The film never quite dares to question him. His genius excuses all; his suffering is treated as sacred. The supporting cast, especially his long-suffering partner, played impressively by Nadia Tereszkiewicz (“Rosalie“) and his older mentor, beautifully portrayed by Charlotte Rampling (“Swimming Pool“), who tries to rescue him; both are extraordinary, grounding the film with the emotional realism its protagonist so desperately lacks.

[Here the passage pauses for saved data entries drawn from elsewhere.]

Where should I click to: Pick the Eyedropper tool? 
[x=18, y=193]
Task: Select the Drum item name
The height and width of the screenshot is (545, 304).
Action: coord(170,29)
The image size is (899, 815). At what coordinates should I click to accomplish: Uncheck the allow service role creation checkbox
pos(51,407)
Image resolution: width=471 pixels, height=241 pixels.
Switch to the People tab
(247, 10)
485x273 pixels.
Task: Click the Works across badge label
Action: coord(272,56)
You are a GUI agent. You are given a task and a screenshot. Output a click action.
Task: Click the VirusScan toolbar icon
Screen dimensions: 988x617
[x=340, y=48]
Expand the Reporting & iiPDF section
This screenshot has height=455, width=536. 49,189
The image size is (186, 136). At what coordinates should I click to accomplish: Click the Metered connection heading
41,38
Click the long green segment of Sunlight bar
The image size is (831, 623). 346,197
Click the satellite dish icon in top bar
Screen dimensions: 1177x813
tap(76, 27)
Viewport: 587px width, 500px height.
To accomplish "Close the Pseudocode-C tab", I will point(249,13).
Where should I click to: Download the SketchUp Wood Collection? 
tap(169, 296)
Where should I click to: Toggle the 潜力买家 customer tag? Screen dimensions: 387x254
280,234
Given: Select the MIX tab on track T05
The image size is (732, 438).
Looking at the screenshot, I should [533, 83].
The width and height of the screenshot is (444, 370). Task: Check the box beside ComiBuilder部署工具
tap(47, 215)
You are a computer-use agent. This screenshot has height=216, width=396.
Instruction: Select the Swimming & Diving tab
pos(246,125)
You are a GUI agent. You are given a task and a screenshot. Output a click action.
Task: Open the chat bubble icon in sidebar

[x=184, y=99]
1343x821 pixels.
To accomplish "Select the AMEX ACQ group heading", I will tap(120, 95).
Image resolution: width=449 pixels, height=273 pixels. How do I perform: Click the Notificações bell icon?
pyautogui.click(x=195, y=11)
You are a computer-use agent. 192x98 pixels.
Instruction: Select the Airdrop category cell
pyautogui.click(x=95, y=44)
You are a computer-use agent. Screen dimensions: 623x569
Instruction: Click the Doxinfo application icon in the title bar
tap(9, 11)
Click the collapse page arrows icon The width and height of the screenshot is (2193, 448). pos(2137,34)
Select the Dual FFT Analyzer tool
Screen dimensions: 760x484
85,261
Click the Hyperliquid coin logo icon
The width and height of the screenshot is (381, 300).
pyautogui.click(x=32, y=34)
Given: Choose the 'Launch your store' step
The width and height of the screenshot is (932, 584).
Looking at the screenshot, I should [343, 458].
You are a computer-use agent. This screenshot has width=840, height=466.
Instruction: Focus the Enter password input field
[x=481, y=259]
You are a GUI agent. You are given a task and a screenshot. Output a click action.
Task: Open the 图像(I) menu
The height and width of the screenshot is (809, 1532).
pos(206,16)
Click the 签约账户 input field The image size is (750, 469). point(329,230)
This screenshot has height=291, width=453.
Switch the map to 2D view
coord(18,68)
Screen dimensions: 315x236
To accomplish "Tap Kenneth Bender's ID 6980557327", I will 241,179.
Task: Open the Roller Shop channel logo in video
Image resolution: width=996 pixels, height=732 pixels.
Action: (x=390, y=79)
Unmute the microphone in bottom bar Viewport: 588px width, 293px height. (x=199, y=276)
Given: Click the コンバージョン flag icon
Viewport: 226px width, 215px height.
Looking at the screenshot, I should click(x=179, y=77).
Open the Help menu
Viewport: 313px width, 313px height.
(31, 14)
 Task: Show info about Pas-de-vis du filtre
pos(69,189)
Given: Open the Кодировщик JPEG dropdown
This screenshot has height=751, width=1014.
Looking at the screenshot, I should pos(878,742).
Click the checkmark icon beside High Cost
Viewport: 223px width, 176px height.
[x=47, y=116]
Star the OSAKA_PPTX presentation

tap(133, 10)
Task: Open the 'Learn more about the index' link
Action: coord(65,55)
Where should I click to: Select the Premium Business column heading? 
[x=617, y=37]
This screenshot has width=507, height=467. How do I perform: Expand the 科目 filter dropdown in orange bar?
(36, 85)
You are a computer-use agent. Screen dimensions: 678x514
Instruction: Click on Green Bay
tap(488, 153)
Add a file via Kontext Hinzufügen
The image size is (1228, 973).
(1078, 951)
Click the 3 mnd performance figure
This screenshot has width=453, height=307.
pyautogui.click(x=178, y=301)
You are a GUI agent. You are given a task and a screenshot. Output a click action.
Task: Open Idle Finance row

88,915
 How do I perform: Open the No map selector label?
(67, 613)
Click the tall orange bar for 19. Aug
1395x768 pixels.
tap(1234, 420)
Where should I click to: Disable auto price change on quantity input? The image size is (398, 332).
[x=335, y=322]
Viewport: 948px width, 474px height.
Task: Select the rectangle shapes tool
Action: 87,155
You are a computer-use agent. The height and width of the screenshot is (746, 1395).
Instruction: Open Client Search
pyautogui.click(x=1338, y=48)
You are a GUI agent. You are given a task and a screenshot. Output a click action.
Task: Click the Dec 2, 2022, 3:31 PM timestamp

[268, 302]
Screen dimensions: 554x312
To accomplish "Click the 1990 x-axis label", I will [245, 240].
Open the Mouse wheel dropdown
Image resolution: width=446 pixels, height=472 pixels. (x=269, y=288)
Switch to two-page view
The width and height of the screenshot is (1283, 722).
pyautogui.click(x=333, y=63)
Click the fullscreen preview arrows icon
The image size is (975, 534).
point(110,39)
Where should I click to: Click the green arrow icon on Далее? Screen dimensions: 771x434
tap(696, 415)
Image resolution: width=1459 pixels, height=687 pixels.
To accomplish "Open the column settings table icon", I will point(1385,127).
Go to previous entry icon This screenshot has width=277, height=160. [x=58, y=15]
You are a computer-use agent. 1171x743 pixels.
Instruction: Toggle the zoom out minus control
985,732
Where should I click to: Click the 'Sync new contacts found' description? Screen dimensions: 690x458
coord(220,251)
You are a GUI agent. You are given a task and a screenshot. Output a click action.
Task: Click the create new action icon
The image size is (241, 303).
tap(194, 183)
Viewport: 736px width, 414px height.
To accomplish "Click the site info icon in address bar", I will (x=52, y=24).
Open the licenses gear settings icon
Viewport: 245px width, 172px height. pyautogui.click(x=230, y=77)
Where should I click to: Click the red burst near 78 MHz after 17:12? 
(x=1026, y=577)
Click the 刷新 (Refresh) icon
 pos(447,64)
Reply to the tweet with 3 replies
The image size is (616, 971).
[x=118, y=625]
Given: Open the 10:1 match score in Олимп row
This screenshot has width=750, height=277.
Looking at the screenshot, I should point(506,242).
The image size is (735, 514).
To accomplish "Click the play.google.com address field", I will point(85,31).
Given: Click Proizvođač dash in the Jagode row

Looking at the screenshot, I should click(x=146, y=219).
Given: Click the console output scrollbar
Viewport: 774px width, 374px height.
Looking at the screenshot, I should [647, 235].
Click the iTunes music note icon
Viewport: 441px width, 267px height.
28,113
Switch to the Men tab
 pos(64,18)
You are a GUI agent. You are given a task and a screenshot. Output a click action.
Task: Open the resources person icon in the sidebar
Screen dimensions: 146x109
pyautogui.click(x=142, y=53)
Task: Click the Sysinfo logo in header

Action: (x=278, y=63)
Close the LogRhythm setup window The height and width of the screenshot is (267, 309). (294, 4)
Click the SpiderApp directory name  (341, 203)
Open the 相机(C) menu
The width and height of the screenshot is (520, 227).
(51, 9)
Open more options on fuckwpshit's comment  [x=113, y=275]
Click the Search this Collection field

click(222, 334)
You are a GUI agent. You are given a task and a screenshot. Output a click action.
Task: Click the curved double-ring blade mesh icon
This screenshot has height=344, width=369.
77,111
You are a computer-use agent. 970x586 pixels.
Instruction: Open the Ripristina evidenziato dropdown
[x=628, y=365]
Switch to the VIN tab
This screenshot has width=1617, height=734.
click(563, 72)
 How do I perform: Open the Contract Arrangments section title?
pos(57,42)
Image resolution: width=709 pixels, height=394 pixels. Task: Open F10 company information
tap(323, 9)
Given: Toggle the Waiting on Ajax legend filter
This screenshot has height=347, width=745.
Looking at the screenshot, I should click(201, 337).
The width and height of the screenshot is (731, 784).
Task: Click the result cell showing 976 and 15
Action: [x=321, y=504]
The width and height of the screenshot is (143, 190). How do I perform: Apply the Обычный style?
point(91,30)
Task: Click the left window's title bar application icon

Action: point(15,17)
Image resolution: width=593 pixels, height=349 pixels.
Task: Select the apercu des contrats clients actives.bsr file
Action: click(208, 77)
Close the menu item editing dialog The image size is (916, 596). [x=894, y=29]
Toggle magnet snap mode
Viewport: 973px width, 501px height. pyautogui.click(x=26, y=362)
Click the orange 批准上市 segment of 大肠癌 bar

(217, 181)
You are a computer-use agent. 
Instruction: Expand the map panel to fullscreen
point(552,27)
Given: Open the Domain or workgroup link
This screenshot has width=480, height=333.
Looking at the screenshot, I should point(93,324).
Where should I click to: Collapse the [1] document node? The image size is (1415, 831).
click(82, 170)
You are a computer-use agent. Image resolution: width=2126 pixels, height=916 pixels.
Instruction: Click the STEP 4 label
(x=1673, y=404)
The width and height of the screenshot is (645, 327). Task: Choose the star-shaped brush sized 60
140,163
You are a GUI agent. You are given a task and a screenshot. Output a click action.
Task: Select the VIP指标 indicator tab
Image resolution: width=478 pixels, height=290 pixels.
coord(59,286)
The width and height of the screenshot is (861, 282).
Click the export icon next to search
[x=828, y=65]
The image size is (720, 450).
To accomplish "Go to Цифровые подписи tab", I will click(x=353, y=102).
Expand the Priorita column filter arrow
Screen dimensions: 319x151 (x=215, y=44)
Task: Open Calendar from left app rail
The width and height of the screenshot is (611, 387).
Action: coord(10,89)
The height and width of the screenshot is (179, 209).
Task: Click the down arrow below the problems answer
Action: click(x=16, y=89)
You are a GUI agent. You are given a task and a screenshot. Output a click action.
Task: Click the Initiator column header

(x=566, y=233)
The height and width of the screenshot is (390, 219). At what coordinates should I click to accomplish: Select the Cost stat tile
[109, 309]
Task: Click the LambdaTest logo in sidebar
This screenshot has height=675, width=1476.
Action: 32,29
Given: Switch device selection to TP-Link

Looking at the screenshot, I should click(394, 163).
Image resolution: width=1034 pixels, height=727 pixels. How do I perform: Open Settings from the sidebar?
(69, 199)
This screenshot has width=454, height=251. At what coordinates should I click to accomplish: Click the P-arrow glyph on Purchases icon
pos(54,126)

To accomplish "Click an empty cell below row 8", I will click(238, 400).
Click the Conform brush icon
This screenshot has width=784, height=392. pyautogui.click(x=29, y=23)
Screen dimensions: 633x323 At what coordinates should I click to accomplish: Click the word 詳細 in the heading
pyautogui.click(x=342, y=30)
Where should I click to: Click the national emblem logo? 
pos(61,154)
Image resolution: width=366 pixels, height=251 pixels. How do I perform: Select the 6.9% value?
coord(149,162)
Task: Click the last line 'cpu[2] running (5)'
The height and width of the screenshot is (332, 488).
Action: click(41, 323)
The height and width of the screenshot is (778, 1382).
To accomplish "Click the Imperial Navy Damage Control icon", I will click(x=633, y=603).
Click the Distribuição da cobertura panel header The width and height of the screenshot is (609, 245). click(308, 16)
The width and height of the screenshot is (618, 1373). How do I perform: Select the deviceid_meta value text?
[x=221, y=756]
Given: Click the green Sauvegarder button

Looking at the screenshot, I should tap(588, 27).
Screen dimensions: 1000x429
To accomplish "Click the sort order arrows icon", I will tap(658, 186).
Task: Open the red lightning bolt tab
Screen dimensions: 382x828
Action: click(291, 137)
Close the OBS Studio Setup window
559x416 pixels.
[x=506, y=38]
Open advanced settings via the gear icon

Shot with a burnished, melancholy precision by cinematographer Paul Guilhaume (“Emilia Pérez“), “Two Pianos” shimmers with reflective surfaces — concert stages, rain-slicked streets, mirrors, and glass — all of which double the protagonist’s obsession with his own reflection. Desplechin folds in a faintly surreal mystery, when the pianist becomes convinced he’s seen his younger self playing in a Paris park, only to discover the child is actually his son, born from an affair with his best friend’s wife. The revelation lands with the force of a Greek tragedy — self-love curdling into self-recognition — though, like much in “Two Pianos“, the film is so enamored with its own romantic melancholy that the shock never fully connects to our emotional core.
What makes both “Hedda” and “Two Pianos” so compelling, and so frustrating, is how self-aware they seem to be about narcissism, and yet how easily they reproduce it and ask us to join in. They are, in a sense, mirrors: beautifully lit, immaculately composed, but reflecting only themselves. As cinema, they’re seductive; as psychology, they’re evasive. Both directors are too enamored with their leads to fully diagnose them. And so, what could have been portraits of pathology become love letters to self-absorption.
Perhaps that’s the irony of these two films at TIFF — surrounded by cinematic beauty, we’re reminded how much art still believes that beauty redeems everything. But it doesn’t. Both “Hedda” and “Two Pianos” left me thinking less about their protagonists’ supposed genius or torment, and more about the quiet, steady humanity of the people orbiting them — the ones who we see clearly, love honestly, and yet rarely walk away.